Ecclesiastes 3:11 says, "he has put eternity into man's heart." That is why good and moral teaching will never be enough. That is why we will always have to make more rules. That is why universalists will always need to add more.
The only thing that can fill eternity is the fullness of God. Only Christ is sufficient enough to provide that.
In verse 19, Paul finishes off the ways people try to disqualify us by saying those people are "not holding fast to the Head, from whom the whole body, nourished and knit together through its joints and ligaments, grows with a growth that is from God."
We, as saints, are the Church. It's not the building, it's not the gathering either. The people, we are the body. The only thing that can nourish and knit us together is the Head.
Christ and Christ alone.
To finish up, I want to ask a question for you to think about as you mull over this:
How can understanding where others have departed aid our growth?
This is the seventh blog I've written on Colossians, and each week I mention deviations from the gospel of Jesus Christ. Each week I point out where the Enemy tries to trick up and pull us away from the fullness of God.

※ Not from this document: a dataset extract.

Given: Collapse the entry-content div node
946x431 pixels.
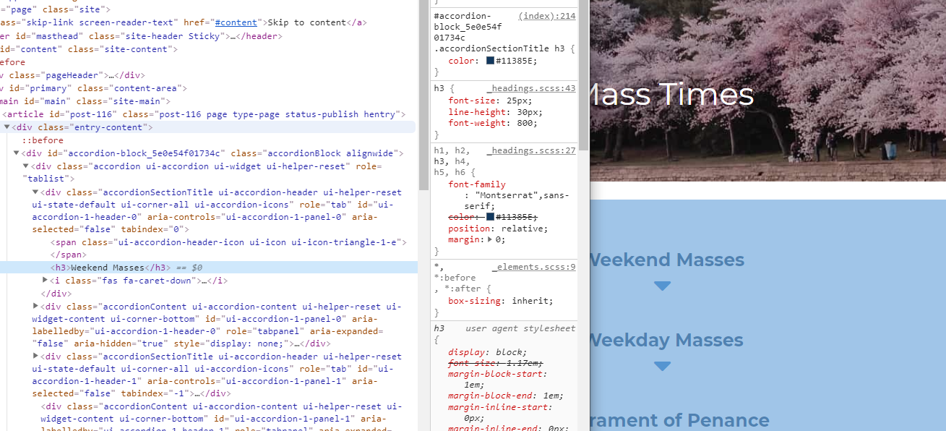Looking at the screenshot, I should [x=7, y=127].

But the teacher in me feels like we would miss a golden opportunity if we don't stop for a moment and try and learn from these departures from the gospel. Not because the teaching itself has any value. But instead, because we can use those departures to see how Jesus can fill them and restore any brokenness or help us let go of any idols.

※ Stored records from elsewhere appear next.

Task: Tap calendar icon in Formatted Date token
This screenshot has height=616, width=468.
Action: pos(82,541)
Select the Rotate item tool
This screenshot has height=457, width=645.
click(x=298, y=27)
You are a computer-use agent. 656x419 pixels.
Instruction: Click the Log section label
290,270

I've said it before, and I'm sure I'll repeat it.
Jesus is supreme. Only in Christ can we experience the fullness of God. Only through his saving work on the cross can we find peace, redemption, and life.
Does anything in particular stick out to you?
Are there any rules you may be following that you need to stop?
Once again - If there is anything during your discussion or journaling as you went through those questions that you found encouraging, let me know! I'm no expert, and this blog is definitely not exhaustive. I am learning as much as you and would love to hear how God spoke to you through this passage.